Exercise directions ▸
Using the listing below, copy every line that mentions "gear".

Given data ▸
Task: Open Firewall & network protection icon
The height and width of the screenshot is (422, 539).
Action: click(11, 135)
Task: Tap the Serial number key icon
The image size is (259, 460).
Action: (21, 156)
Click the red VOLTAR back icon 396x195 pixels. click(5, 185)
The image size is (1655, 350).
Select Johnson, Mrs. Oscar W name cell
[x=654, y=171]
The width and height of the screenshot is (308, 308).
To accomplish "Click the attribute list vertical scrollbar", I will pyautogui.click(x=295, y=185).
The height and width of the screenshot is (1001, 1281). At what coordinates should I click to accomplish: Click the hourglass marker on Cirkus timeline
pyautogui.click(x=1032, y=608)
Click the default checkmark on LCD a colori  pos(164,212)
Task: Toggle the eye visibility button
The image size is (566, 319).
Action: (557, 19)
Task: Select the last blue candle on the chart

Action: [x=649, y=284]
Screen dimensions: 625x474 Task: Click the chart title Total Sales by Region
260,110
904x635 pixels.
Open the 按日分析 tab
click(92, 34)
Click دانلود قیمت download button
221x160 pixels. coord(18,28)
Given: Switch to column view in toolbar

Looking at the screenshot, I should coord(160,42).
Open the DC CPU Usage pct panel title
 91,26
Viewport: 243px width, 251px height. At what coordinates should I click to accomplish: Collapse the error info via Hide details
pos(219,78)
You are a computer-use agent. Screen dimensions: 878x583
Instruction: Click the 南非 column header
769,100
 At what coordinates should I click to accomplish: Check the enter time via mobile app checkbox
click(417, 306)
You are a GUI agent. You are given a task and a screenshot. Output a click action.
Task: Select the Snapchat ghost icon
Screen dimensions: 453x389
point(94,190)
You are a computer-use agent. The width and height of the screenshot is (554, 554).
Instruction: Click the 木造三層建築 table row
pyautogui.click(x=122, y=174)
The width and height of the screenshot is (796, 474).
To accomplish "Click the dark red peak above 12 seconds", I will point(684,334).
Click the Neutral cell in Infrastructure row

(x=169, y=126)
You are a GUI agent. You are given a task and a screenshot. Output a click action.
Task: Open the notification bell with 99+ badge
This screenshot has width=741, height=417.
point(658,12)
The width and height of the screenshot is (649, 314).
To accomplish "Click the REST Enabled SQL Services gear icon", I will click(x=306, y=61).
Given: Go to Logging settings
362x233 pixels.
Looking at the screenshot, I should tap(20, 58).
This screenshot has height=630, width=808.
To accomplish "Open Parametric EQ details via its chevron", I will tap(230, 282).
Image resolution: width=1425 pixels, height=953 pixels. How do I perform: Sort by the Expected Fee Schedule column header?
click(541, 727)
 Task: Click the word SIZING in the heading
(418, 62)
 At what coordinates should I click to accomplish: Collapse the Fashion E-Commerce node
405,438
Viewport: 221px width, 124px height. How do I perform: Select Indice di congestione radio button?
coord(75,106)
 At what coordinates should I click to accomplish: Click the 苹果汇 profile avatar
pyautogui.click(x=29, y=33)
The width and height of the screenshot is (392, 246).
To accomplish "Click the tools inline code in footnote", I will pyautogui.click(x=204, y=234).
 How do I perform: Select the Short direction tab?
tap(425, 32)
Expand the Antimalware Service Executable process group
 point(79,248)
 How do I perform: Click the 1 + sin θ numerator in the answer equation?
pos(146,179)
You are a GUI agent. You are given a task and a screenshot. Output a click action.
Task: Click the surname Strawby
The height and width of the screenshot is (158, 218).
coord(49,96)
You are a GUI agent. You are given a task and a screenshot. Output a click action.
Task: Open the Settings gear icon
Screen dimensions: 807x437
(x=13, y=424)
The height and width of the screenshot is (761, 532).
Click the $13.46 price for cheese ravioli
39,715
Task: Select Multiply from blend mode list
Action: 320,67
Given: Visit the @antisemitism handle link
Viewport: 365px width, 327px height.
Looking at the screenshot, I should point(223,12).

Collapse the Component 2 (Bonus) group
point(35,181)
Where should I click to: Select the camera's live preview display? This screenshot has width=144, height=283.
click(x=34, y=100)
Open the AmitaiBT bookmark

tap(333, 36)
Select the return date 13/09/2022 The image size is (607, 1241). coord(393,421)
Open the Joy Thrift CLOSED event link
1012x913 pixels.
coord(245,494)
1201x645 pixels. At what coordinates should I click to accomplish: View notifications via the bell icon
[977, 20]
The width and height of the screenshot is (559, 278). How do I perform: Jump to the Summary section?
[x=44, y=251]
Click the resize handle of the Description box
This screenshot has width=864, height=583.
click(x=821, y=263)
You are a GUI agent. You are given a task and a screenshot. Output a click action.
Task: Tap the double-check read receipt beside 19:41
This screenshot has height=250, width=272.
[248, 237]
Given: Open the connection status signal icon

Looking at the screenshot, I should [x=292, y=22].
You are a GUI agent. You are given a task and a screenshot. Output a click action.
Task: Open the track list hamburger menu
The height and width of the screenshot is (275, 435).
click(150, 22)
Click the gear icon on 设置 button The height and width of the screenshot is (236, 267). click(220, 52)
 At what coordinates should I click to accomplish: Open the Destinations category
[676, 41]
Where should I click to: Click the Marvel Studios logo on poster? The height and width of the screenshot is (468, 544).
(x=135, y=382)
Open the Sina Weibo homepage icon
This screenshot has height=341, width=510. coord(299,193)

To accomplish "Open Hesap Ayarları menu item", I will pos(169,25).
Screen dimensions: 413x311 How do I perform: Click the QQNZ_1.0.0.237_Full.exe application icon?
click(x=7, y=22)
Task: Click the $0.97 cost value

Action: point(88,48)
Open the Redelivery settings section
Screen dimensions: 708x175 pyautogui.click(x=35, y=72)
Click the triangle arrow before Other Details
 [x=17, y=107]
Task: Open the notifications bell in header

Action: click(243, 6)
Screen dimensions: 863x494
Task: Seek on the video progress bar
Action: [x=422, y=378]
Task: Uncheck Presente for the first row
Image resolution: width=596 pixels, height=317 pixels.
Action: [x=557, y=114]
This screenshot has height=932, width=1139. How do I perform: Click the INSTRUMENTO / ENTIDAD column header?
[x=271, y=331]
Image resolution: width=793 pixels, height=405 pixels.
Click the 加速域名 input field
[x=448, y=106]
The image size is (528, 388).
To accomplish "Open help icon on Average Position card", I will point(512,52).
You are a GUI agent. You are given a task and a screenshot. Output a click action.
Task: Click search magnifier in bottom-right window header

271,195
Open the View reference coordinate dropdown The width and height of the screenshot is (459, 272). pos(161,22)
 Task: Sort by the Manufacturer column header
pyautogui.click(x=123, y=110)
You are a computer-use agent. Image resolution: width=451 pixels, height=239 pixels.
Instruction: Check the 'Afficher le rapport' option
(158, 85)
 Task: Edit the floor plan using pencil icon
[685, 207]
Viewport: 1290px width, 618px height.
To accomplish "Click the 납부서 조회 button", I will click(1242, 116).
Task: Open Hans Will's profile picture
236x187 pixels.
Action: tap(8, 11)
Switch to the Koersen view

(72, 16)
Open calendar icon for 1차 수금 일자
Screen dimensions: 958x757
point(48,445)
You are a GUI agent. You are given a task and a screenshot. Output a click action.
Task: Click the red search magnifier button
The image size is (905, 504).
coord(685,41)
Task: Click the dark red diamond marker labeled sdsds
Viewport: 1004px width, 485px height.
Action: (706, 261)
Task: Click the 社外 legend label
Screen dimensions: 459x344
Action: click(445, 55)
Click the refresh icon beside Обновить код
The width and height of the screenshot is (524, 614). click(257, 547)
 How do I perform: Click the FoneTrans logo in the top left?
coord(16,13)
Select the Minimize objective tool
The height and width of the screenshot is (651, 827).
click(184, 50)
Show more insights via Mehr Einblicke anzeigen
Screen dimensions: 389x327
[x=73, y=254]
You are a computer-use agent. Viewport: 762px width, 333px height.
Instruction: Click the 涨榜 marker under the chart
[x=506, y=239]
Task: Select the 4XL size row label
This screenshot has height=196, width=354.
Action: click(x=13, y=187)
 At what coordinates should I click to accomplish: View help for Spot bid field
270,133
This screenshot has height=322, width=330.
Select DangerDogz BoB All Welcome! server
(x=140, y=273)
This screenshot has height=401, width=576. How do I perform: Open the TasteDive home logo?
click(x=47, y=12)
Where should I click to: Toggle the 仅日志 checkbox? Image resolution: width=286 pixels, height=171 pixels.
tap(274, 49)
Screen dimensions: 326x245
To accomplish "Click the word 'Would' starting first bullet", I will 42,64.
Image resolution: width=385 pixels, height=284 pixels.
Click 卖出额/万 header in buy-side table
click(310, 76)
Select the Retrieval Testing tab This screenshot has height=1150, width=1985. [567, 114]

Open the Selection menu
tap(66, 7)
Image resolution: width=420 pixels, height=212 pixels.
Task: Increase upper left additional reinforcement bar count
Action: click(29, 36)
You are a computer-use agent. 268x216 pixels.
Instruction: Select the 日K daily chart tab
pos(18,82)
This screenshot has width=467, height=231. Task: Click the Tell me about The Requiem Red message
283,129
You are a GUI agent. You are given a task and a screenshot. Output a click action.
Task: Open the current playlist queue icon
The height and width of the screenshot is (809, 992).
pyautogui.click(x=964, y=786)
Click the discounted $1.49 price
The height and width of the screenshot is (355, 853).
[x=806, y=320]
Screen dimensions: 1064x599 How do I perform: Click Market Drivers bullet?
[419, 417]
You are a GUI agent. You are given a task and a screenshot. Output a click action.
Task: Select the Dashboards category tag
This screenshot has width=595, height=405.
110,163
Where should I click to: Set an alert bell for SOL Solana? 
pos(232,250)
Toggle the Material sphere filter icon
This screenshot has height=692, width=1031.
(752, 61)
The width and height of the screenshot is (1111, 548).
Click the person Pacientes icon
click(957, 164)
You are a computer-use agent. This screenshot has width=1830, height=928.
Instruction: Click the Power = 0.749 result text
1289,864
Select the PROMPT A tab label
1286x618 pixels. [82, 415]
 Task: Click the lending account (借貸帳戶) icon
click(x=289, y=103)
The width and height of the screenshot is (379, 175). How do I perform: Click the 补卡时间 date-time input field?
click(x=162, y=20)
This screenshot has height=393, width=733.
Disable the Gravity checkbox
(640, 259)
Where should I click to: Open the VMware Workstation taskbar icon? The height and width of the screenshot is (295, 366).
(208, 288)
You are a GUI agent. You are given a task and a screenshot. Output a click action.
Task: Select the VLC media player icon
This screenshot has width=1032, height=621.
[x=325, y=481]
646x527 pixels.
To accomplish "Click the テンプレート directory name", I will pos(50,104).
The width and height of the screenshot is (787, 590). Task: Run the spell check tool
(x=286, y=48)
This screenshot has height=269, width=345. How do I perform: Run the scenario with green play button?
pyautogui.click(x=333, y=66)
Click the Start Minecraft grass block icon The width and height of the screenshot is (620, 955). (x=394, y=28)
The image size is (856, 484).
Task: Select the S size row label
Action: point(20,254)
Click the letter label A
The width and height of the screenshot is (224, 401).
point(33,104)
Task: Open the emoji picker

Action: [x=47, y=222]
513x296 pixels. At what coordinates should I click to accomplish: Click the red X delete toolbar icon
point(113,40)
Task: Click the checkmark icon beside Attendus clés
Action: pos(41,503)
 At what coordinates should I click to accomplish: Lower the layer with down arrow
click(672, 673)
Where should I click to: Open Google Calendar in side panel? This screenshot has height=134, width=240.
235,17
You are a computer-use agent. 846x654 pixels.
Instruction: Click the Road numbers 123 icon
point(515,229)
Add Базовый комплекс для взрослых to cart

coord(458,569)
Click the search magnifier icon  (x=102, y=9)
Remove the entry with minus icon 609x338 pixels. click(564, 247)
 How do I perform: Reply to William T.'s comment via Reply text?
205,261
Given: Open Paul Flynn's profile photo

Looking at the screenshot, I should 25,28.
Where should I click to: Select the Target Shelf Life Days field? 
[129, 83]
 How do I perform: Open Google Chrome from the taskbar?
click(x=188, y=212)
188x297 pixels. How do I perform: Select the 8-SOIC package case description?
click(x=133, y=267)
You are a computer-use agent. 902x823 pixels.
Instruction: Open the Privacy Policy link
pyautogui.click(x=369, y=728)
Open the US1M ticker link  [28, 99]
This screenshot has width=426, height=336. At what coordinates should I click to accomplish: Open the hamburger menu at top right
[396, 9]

Answer space ▸
To accomplish "Click the REST Enabled SQL Services gear icon", I will click(x=306, y=61).
Task: Open the Settings gear icon
Click the gear icon on 设置 button The height and width of the screenshot is (236, 267). click(220, 52)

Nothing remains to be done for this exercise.